The unbalanced roster

It’s a weird roster for one big reason: there are four center forwards. Dike, Gyasi Zardes, Nico Gioacchini and Matthew Hoppe are all better — in some cases much, much better — as center forwards than as wingers or halfspace merchants or in any other role.

And yet because of the injury to Paul Arriola and Jonathan Lewis basically playing himself out of contention with that showing against Haiti, both Gioacchini and Hoppe have had to spend most/all of their time on the field at \not\ center forward. Zardes and Dike, meanwhile, were up top together in that 3-5-2/4-4-2 against Canada and predictably had zero chemistry.

The knock-on effect of taking four center forwards isn’t just inferior wing play or a lack of chemistry up top: it’s a lack of depth along the backline, as there are only four US center backs.

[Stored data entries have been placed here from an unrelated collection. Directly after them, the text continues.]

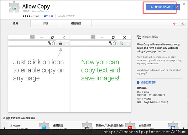Open the 總覽 overview tab
Image resolution: width=188 pixels, height=135 pixels.
click(15, 24)
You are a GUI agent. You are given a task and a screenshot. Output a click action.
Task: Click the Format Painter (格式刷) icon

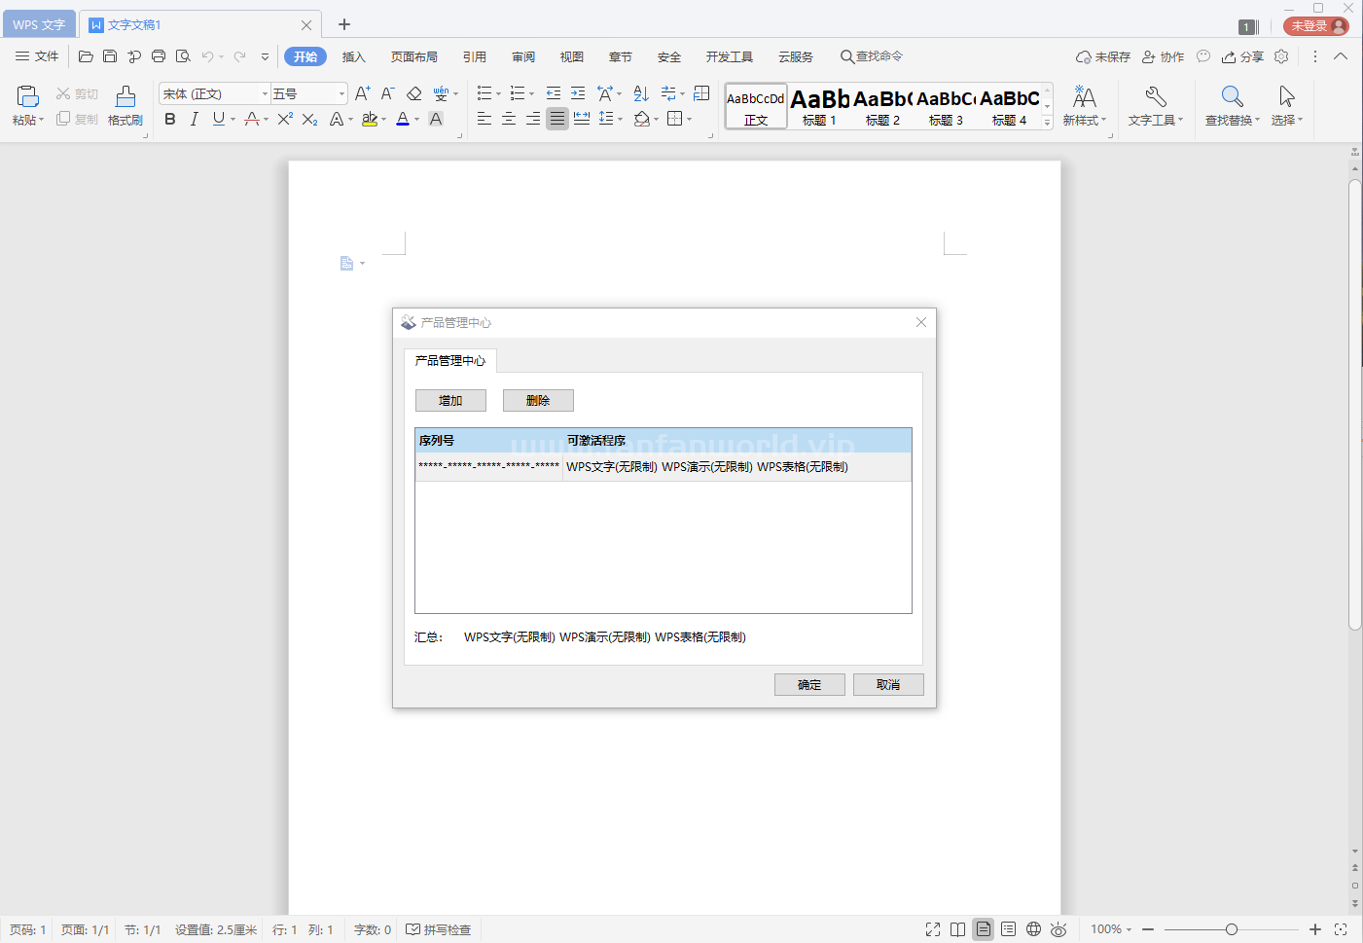[x=126, y=105]
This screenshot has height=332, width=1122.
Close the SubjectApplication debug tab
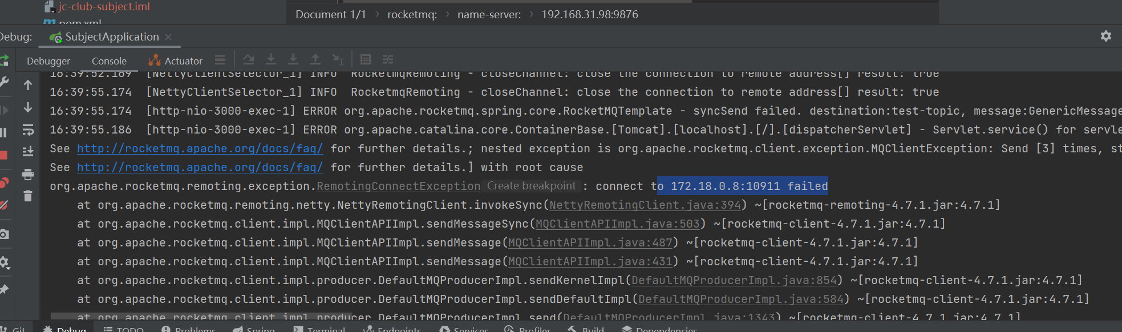click(x=168, y=37)
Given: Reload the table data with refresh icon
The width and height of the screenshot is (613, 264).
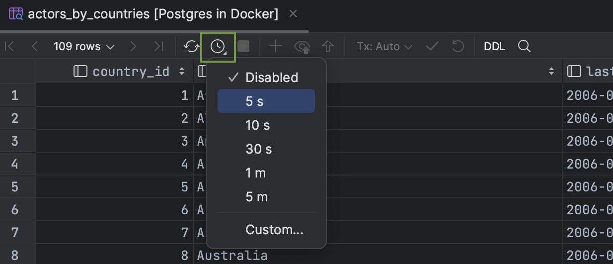Looking at the screenshot, I should click(x=191, y=47).
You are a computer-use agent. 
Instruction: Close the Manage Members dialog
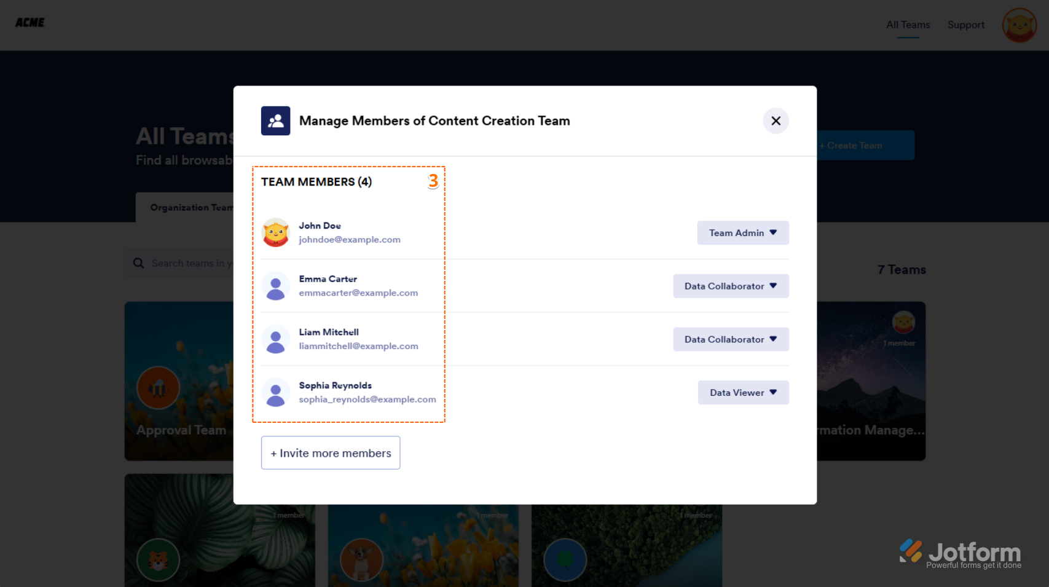coord(776,121)
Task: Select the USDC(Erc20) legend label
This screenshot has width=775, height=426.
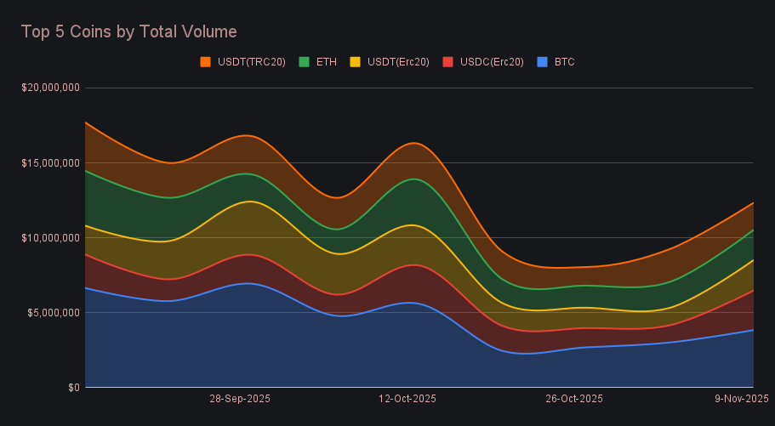Action: [492, 62]
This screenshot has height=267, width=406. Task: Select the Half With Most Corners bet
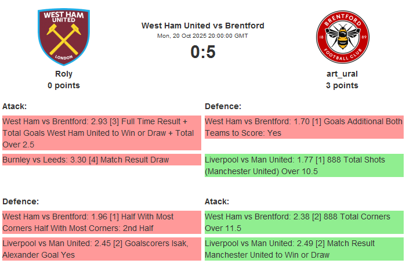click(102, 222)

One of them — Zimmerman — is hurt.

One of them — Sands — is better as a d-mid or in a back three.

One of them — Donovan Pines — is pretty clearly out of his depth at this level, at least for the time being.

I am glad we got to see the 3-5-2 because even a negative data point (as in “Man, did that &*%^ not work”) is valuable in prepping for qualifiers. But I’d be more comfortable if that experiment felt more like it was by design instead of something Berhalter was forced into because of weird roster choices.

My Lineup for the quarters

Assuming Zimmerman is healthy:

Doyle's XI for the quarters

A few notes here:

• If Zimmerman can’t go I would rather see Sands get the start next to Robinson in central defense and Williamson drop into the No. 6 role. Then bring Lletget back into central midfield and put Hoppe in at left wing.

• Yeah, playing Lletget and Cristian Roldan as wingers is less than ideal, but both guys have played there a ton before, and both guys are problem-solvers both on and off the ball. I trust them to figure out how and where to find space, especially if they’re asked to come into the half-spaces instead of stretching the field.

And if it doesn’t work … I mean, you’ve got five subs. Use ‘em at halftime if you have to.

• Dike was really, really poor against Canada, but I still want him out there anyway. There’s nothing we can learn from Zardes in the quarters that is going to be new, while Hoppe and Gioacchini don’t present the same possible upside at the No. 9.

• Sam Vines is the obvious starter at LB at this point, and I see no reason not to keep rolling with Moore at right back (or wingback if it's a 3-5-2/3-4-3). I even think there's an argument to experiment with Reggie Cannon as a right center back in a back three, while keeping Moore as a wingback. If either of those two proves able to operate as a RCB — as Alistair Johnston has done for Canada over the past month, it should be noted — that could open up a good amount of roster flexibility during qualifiers.